Dataset excerpts:
————
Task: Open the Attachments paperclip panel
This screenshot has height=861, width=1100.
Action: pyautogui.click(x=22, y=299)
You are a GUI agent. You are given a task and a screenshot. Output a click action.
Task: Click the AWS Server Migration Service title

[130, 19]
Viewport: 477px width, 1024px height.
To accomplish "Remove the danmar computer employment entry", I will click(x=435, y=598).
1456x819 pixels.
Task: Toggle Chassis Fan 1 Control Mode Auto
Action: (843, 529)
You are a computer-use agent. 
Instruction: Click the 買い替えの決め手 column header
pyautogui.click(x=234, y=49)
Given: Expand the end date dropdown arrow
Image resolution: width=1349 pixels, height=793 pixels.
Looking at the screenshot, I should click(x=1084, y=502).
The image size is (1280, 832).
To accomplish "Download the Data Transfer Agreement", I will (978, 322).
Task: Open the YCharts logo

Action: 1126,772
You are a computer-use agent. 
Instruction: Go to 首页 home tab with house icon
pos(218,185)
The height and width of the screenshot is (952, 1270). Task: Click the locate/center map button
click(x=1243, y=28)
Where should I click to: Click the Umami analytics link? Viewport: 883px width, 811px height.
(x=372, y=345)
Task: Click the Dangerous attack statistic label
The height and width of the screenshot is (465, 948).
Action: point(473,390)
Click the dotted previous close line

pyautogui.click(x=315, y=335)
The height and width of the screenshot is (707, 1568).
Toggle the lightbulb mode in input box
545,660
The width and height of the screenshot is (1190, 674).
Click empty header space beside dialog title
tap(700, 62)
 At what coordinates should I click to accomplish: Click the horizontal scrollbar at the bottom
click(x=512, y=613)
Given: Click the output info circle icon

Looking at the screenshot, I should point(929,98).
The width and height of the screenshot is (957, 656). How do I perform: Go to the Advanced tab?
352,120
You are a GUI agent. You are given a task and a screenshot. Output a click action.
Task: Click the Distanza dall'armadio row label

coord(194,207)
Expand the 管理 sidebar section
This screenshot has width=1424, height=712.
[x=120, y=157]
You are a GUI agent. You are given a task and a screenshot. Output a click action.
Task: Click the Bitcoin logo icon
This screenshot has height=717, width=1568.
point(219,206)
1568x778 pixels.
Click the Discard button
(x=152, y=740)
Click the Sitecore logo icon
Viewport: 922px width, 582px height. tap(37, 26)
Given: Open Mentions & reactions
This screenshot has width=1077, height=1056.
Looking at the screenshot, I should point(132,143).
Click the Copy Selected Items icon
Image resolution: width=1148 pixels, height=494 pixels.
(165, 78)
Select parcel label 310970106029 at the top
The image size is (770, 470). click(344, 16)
————
Please transcribe the entries above exactly as written.

Result of the exercise |
Task: Open the Attachments paperclip panel
This screenshot has height=861, width=1100.
Action: pyautogui.click(x=22, y=299)
You are a GUI agent. You are given a task and a screenshot. Output a click action.
Task: Click the AWS Server Migration Service title

[130, 19]
Viewport: 477px width, 1024px height.
To accomplish "Remove the danmar computer employment entry", I will click(x=435, y=598).
1456x819 pixels.
Task: Toggle Chassis Fan 1 Control Mode Auto
Action: (843, 529)
You are a computer-use agent. 
Instruction: Click the 買い替えの決め手 column header
pyautogui.click(x=234, y=49)
Given: Expand the end date dropdown arrow
Image resolution: width=1349 pixels, height=793 pixels.
Looking at the screenshot, I should click(x=1084, y=502).
The image size is (1280, 832).
To accomplish "Download the Data Transfer Agreement", I will (978, 322).
Task: Open the YCharts logo

Action: 1126,772
You are a computer-use agent. 
Instruction: Go to 首页 home tab with house icon
pos(218,185)
The height and width of the screenshot is (952, 1270). Task: Click the locate/center map button
click(x=1243, y=28)
Where should I click to: Click the Umami analytics link? Viewport: 883px width, 811px height.
(x=372, y=345)
Task: Click the Dangerous attack statistic label
The height and width of the screenshot is (465, 948).
Action: point(473,390)
Click the dotted previous close line

pyautogui.click(x=315, y=335)
The height and width of the screenshot is (707, 1568).
Toggle the lightbulb mode in input box
545,660
The width and height of the screenshot is (1190, 674).
Click empty header space beside dialog title
tap(700, 62)
 At what coordinates should I click to accomplish: Click the horizontal scrollbar at the bottom
click(x=512, y=613)
Given: Click the output info circle icon

Looking at the screenshot, I should point(929,98).
The width and height of the screenshot is (957, 656). How do I perform: Go to the Advanced tab?
352,120
You are a GUI agent. You are given a task and a screenshot. Output a click action.
Task: Click the Distanza dall'armadio row label

coord(194,207)
Expand the 管理 sidebar section
This screenshot has width=1424, height=712.
[x=120, y=157]
You are a GUI agent. You are given a task and a screenshot. Output a click action.
Task: Click the Bitcoin logo icon
This screenshot has height=717, width=1568.
point(219,206)
1568x778 pixels.
Click the Discard button
(x=152, y=740)
Click the Sitecore logo icon
Viewport: 922px width, 582px height. tap(37, 26)
Given: Open Mentions & reactions
This screenshot has width=1077, height=1056.
Looking at the screenshot, I should point(132,143).
Click the Copy Selected Items icon
Image resolution: width=1148 pixels, height=494 pixels.
(165, 78)
Select parcel label 310970106029 at the top
The image size is (770, 470). click(344, 16)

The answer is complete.